Promoting an Ethic of Care Through Teacher Reflection: A Technology-Based Action Research Study

Year: 2018

Author: Killham, Jennifer

Type of paper: Abstract refereed

While the field of teacher education has committed to “reflective practice” as a key improvement model, there is a dearth of research related to teacher mindfulness in online spaces. This study explored evolving challenges around teacher reflection in an online educational project called Place Out of Time (POOT), a semester-long text-based character-playing game (Removed for Blind Review, 2014). This practitioner-based action research project examined key moments identified as challenging or troublesome by participating teacher. Through this study, teachers sought to better understand the pedagogical dynamics surrounding key challenging moments, moments when young people defied the established norms in their digital classroom. The teacher-researchers delved into the relational ruptures that occurred between participants during gameplay, and the ability for research-based mindfulness practices to illuminate ways to repair.
The research-reflection methods for this study were intentionally chosen to better understand the relational complexities. The theoretical significance underpinning this research was Freire’s (1993) liberation philosophy, and therefore participating middle schoolers and teachers were intentionally engaged as co-constructors of knowledge. Longitudinal qualitative data was derived of in-game data, semi-structured interviews, and reflection journals from project directors, as well as middle school students and teachers at 21 participating schools across North America and Asia from 14 POOT iterations. Methods were implemented based on their ability to elicit critical discourse (Fine, 2003; Ngunjiri, 2007), as well as elucidate relational dynamics identified by participants during phase one of the larger research project. Inclusion criteria was data coded as a young person who challenged the boundaries established by their classroom teachers and associated teacher in-game responses and post-game reflections. Data analysis applied voice-centered methods, such as multilayered narratives (Goffman, 1981, Kupperman, 2002) and polyvocal case histories (Removed for Blind Review, 2014), which revealed the complexities of the teacher-student relationship in online spaces.
Analysis revealed a pedagogical choice teachers made between a caring versus justice orientation.

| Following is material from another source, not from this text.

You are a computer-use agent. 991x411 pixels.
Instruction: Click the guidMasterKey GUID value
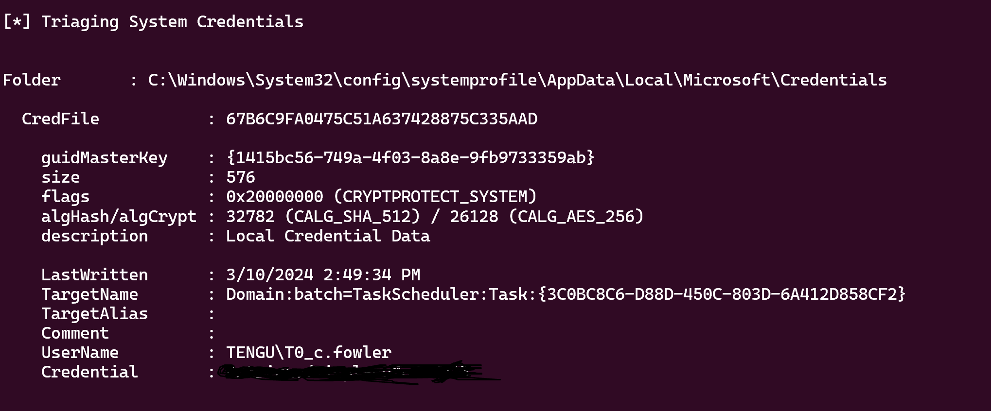point(410,158)
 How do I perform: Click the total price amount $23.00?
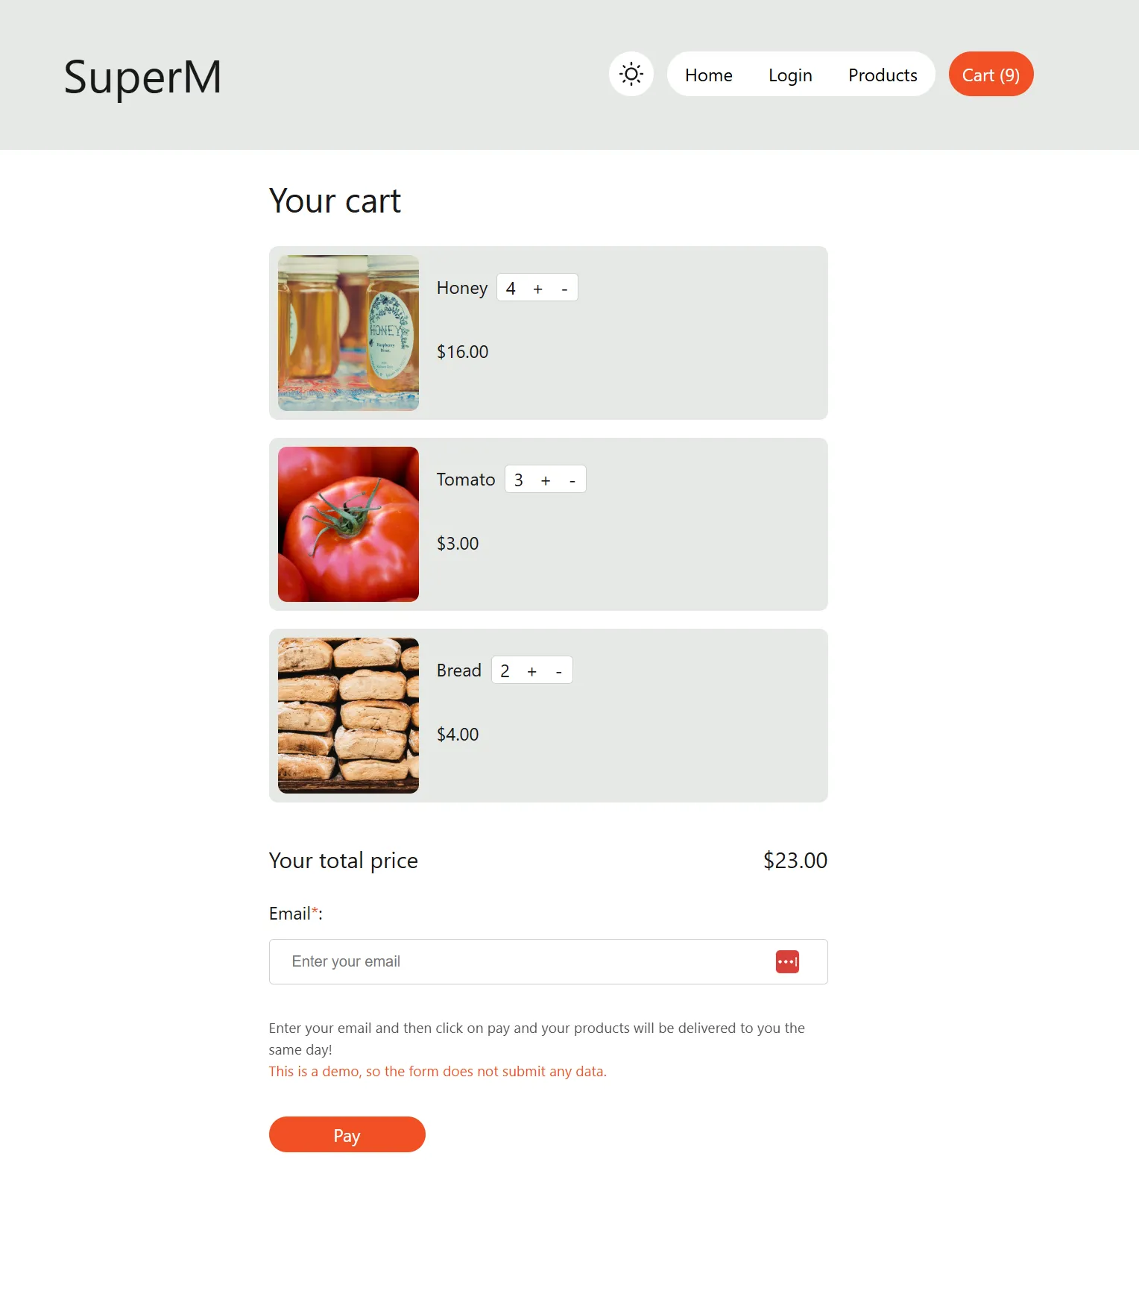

Findings exposed an increase in student autonomy gave rise to feelings of isolation and uncertainty. While teachers initially assumed a range of reason behind the observable behaviors. Amidst the young persons’ efforts to gain independence, raise their status, and please superiors responsible for assessment, feelings of loneliness and vulnerability persisted. Careful, slow analysis illuminated the struggles of seemingly “defiant” young people in POOT, but it also shed light on ways to support divergent learners through a caring orientation, inspired by Noddings and Gilligan.